Tossed into a garbage truck then must have been the brass canteen that belonged to my uncle who had died while serving in the tsar’s military and the pair of small round convex wooden discs depicting Russian winter scenes in red, black and white that had always resided in one or another corner of the homes my father lived in. The few items I would have liked to own — already tossed.
Still, beyond the now unlocked door, in addition to a wall of books, were his files. In particular, there was one file drawer of many letters written in Russian and in Yiddish. My brother said I could take my pick of those since I could read Russian, having learned it in college and used it in my professional career. I packed them all up along with some books.
When I returned home, one item wrapped in tissue paper stood out: a small diary (3 inches by 4 inches) in Russian, about 40 pages. Here was a diary my father had written when he was 12 years old, traveling in 1922 with his mother and four of his five elder siblings across the Atlantic to the United States to join his father Elijah who, I later learned, had emigrated to Delaware eight years earlier. Everything my brother had tossed was no match for this jewel.
I spent hours figuring out the handwriting, translating it, mapping my father’s singular journey. Such joy. I could have been right beside him!

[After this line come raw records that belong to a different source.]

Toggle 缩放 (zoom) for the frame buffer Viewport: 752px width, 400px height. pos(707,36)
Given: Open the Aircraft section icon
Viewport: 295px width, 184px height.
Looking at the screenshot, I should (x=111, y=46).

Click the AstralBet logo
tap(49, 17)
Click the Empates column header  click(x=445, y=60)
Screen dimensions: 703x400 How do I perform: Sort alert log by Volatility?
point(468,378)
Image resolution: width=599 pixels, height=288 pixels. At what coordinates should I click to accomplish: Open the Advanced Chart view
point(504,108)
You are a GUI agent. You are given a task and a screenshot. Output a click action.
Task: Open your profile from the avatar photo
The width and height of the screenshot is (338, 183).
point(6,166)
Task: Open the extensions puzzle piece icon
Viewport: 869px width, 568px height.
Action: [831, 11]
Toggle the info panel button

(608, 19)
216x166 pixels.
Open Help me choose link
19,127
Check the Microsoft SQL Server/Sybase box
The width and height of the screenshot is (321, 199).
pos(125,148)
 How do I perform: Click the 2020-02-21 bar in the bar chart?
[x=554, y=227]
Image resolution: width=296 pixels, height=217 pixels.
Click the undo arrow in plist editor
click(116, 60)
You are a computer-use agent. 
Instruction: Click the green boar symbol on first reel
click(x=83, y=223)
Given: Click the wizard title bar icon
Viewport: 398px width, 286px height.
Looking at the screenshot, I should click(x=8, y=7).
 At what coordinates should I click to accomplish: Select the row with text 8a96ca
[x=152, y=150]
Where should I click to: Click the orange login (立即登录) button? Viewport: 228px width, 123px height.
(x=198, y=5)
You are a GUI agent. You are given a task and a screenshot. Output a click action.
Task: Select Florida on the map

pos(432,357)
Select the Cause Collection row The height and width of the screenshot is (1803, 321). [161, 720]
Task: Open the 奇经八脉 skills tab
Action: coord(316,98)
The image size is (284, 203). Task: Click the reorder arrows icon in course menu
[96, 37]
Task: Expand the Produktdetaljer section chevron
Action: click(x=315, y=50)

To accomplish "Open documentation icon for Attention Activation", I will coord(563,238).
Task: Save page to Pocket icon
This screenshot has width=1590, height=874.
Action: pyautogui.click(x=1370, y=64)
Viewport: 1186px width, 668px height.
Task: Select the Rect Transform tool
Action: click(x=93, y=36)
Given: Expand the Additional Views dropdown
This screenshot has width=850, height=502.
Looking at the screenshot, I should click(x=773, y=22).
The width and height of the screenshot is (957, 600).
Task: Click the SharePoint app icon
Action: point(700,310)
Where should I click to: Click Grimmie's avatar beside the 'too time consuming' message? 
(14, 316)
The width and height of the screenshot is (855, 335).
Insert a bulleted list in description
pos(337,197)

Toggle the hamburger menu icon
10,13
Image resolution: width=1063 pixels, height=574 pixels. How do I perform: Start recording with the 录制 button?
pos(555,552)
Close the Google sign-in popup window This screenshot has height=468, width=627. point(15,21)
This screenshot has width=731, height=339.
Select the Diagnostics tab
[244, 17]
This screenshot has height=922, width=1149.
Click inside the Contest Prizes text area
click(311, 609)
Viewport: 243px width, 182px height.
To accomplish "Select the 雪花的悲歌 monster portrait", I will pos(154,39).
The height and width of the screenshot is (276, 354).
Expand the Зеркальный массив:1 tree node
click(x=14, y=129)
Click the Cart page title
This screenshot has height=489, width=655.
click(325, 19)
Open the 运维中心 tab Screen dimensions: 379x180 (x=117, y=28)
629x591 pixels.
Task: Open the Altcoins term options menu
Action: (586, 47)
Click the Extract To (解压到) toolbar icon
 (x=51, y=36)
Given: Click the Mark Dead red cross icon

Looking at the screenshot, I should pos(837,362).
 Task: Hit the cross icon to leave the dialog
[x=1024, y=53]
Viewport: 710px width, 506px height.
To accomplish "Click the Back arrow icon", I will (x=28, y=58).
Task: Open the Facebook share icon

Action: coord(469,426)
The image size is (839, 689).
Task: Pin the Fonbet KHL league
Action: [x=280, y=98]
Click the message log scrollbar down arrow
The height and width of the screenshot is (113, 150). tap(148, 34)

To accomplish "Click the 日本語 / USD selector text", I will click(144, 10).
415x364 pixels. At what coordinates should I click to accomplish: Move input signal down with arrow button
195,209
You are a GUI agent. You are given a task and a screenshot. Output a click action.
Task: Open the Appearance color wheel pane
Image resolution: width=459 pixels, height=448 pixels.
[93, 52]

By train from Moscow to Riga and on to Libava; from Libava by ship to Danzig and Copenhagen, then six days on the open seas on the way to America. Too weak and too seasick to celebrate, he writes, “Finally, we saw electric lights. Land! Then a handsome little boat all lit up came aside our big ship. It couldn’t at first get close enough for us to let down a ladder from our boat to it in order for the Port Navigator to climb up. But soon he did. His job was to steer our ship into port, for which he was paid $200. Imagine that. Just to steer the ship into port! I could’ve done it myself! There’s the shore. Here we are. A turn of the wheel and that’s it!”
My father became a widower nine years before he died. By then, I had settled in Seattle and was busy building a career serving Russian and American business interests. Whenever travel allowed me, I would stop to see him. At the time of those visits I was unaware of the diary or the trove of letters but I was aware of my intense desire to connect with him more deeply.
We had lost a connection after my parents divorced when I was 16. But now we had much in common. My father seemed proud of my career and on occasion he’d make a request of me.
“Boobala,” he’d say, “see if you can find a Russian volume of Isaac Babel’s stories while you are there. Babel wrote in Russian, you know, not Yiddish. See what you can find.”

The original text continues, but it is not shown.